Part 3 - Heavy Rain est-il un jeu vidéo ?

Afin de savoir si HR est, ou non, un jeu vidéo, il convient de savoir ce qu'est un jeu vidéo. Le soucis, c'est que notre media est encore jeune et, que pour diverses raisons, il ne dispose pas d'un vocabulaire propre, ce qui témoigne de son immaturité. Concrètement, et par opposition aux autres media, le jeu vidéo se caractérise par l'interactivité. Quand on lit un livre ou qu'on regarde un film, nous n'avons aucune influence sur le déroulement. Nous suivons un chemin tout tracé. En ce sens, HR est interactif, donc il s'agit bien d'un jeu vidéo. CQFD.

Certains vont rétorquer alors qu'il ne possède pas un vrai « gameplay ». Le second problème est que personne n'est capable de donner une définition du terme : mécaniques liées à l'interactivité ? synonyme de jouabilité ? système de visualisation (caméra) ? possibilité d'interaction avec un environnement ? Il y aura autant de définitions que de participants. Le drame, c'est que le seul terme spécifique de notre media ne signifie pas la même chose pour tout le monde. A quoi bon alors l'employer pour conditionner l'appartenance d'un « produit » au monde du jeu vidéo ? Pourquoi devrions nous limiter notre vision du média à une définition floue et non arrêtée ? Mais ceci est un autre débat.

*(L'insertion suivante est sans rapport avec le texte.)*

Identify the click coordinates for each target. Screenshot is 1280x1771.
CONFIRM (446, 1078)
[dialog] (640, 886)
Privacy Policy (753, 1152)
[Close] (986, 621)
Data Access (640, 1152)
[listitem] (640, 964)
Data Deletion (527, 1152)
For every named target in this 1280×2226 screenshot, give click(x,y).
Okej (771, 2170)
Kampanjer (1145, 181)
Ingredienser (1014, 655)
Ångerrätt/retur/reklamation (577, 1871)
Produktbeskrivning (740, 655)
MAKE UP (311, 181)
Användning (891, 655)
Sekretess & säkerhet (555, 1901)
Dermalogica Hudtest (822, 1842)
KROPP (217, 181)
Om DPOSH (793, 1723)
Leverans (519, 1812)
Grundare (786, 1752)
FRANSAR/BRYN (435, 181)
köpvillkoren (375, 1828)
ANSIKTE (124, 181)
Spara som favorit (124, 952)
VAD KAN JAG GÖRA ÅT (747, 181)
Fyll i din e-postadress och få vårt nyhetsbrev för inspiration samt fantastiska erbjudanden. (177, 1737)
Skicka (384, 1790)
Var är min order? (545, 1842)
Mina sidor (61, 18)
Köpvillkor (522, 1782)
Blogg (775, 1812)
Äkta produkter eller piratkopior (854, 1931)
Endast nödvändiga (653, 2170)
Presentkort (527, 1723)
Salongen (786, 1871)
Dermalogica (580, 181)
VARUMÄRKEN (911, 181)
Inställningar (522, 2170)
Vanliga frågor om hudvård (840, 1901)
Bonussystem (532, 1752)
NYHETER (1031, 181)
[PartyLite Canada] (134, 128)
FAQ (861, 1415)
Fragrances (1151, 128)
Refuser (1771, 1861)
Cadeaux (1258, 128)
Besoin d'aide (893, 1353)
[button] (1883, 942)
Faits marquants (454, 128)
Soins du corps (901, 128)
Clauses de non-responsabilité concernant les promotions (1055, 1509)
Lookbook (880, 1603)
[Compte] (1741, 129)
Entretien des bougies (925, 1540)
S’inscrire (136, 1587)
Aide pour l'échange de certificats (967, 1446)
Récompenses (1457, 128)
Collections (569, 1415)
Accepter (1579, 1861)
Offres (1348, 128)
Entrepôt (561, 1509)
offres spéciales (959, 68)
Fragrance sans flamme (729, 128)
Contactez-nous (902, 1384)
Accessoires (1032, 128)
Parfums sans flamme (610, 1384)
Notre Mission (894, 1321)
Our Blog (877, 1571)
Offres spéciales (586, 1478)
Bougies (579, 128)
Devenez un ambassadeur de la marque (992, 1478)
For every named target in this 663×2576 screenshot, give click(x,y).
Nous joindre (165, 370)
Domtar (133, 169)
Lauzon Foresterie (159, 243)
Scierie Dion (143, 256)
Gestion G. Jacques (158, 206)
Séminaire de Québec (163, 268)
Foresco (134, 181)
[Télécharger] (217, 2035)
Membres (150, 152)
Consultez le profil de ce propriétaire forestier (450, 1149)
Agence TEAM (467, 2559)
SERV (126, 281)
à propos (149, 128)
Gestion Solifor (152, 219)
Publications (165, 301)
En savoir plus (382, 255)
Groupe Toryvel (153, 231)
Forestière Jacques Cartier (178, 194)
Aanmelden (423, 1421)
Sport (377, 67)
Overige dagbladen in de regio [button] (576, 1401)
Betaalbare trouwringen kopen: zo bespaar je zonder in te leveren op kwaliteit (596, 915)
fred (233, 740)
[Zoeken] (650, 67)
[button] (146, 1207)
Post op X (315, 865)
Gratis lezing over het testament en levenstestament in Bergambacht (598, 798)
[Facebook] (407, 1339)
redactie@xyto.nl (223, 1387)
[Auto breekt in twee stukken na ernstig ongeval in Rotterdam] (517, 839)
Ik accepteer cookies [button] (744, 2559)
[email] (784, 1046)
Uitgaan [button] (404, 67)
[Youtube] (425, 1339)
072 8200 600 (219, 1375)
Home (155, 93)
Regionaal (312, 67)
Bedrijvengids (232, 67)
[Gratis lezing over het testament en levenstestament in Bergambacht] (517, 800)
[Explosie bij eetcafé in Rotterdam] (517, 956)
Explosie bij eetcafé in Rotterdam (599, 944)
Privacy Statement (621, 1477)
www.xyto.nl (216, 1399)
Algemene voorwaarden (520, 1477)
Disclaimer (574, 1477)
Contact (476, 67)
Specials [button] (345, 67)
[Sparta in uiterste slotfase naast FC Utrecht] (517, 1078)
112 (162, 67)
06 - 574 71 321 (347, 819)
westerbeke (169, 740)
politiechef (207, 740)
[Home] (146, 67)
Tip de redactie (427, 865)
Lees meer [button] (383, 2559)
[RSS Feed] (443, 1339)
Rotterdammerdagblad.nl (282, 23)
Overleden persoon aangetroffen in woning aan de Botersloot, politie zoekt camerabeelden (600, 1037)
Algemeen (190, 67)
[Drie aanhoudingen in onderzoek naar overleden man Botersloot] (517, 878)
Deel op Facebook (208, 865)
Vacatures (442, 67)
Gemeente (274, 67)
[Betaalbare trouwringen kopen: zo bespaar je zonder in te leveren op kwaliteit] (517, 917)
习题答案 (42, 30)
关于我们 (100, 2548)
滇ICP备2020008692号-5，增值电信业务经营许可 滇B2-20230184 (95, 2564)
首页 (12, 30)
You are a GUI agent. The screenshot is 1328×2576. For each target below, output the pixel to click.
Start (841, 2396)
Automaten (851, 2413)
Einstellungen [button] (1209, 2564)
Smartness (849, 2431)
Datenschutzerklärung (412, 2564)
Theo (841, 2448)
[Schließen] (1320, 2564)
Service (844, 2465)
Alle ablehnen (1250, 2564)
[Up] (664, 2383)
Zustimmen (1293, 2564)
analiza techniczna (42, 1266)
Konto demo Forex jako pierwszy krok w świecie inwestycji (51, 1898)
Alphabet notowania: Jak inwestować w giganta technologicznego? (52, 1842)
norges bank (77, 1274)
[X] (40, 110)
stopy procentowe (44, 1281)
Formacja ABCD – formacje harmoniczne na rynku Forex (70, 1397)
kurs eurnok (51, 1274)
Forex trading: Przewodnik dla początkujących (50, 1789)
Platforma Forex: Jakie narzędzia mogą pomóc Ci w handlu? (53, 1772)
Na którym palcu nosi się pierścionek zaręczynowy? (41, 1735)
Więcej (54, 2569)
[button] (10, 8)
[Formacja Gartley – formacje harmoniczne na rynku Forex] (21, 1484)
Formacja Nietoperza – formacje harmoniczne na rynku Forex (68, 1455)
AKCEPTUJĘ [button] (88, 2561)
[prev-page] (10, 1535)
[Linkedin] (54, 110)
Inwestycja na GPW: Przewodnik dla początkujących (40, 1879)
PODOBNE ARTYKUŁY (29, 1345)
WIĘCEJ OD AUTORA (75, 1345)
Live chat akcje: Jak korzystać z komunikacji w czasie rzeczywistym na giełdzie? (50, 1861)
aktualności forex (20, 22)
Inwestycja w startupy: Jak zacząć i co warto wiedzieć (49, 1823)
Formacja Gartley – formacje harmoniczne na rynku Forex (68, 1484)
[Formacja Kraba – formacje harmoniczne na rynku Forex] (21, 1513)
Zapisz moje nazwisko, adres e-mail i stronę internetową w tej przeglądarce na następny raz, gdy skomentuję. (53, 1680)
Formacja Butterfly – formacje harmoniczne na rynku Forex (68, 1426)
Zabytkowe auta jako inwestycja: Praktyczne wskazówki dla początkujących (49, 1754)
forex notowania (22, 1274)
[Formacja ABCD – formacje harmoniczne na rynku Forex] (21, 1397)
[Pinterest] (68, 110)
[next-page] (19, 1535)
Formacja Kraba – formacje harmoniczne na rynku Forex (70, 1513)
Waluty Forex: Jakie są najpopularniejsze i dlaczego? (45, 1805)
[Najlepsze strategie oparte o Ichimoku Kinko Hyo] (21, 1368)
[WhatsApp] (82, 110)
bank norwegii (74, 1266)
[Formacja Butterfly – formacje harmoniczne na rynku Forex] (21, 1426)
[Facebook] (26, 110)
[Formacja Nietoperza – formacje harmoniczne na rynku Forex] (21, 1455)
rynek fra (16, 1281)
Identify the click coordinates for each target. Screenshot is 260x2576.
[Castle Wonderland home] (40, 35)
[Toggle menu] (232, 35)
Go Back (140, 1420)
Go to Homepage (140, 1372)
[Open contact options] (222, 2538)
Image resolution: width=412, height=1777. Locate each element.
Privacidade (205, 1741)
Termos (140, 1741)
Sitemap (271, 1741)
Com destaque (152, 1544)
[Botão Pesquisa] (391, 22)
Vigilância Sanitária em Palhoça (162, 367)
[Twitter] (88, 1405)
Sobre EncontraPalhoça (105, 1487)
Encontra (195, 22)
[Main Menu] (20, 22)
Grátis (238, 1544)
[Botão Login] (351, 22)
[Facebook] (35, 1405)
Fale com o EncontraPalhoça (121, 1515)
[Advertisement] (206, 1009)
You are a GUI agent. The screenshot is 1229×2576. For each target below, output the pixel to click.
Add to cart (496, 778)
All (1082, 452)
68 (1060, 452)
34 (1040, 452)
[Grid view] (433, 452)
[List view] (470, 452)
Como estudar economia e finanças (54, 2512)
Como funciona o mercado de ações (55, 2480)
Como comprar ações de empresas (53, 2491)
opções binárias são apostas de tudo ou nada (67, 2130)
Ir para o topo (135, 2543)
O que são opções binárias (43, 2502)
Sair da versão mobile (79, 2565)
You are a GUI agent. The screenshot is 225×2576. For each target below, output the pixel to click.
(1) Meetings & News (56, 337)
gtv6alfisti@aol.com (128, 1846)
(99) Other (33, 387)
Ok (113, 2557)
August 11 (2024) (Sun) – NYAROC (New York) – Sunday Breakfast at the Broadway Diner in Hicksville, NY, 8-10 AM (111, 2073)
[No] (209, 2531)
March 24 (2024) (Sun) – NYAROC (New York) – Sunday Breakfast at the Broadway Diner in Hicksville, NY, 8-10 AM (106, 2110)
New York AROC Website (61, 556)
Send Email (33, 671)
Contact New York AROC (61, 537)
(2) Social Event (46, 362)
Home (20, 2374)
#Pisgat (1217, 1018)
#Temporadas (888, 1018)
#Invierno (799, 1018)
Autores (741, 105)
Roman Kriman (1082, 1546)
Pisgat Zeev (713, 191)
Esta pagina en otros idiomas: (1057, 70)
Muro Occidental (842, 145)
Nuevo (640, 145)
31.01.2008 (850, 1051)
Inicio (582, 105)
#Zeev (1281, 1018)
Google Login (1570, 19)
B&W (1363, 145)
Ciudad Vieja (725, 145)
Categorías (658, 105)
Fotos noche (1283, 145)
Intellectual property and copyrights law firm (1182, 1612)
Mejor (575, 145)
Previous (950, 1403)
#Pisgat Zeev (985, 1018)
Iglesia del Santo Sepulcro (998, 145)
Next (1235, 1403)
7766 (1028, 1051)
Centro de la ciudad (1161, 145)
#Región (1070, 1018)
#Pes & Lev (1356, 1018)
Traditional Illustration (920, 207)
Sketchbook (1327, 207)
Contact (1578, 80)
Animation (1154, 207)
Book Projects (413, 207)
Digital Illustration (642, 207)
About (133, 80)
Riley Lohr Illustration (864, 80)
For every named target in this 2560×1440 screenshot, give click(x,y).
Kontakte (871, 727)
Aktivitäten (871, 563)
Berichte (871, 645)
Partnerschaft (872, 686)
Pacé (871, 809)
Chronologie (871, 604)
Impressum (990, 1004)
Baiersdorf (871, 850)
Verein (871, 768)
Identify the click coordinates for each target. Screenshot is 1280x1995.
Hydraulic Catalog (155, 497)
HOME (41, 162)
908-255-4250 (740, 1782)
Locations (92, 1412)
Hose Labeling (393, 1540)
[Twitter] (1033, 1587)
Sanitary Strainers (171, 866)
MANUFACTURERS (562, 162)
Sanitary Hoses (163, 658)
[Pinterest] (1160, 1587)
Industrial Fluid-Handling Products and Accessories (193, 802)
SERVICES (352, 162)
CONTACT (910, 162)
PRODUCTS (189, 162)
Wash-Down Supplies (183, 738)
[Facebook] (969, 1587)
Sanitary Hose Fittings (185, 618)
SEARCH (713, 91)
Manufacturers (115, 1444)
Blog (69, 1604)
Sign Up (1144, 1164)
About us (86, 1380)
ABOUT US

Heavy Rain base sa jouabilité sur des actions contextuelles à réaliser, ainsi que sur des QTE à effectuer lors de séquences cinématiques. Ceci dit, on constate que le joueur est rarement passif, alors que d'autres titres, moins décrié à ce niveau, proposent pourtant des cut-scenes de plusieurs minutes sans que le joueur n'ait à intervenir. HR est un lointain successeur du jeu d'aventure et même lors des phases de dialogue, très nombreuses, le joueur peut se déplacer, se poser à tel ou tel endroit (ce qui relève plus du détail, hormis pour les amateurs de roleplay), mais il devra aussi faire évoluer la conversation en choisissant une réponse, parmi un panel donné. Cette décision doit être prise rapidement, sous peine de voir le jeu décider pour vous, mais prouve encore une fois qu'il faut toujours être impliqué dans l'aventure, rester sur ses gardes et être attentif, le joueur étant mis constamment à contribution. Vous connaissez beaucoup de films qui font ça ?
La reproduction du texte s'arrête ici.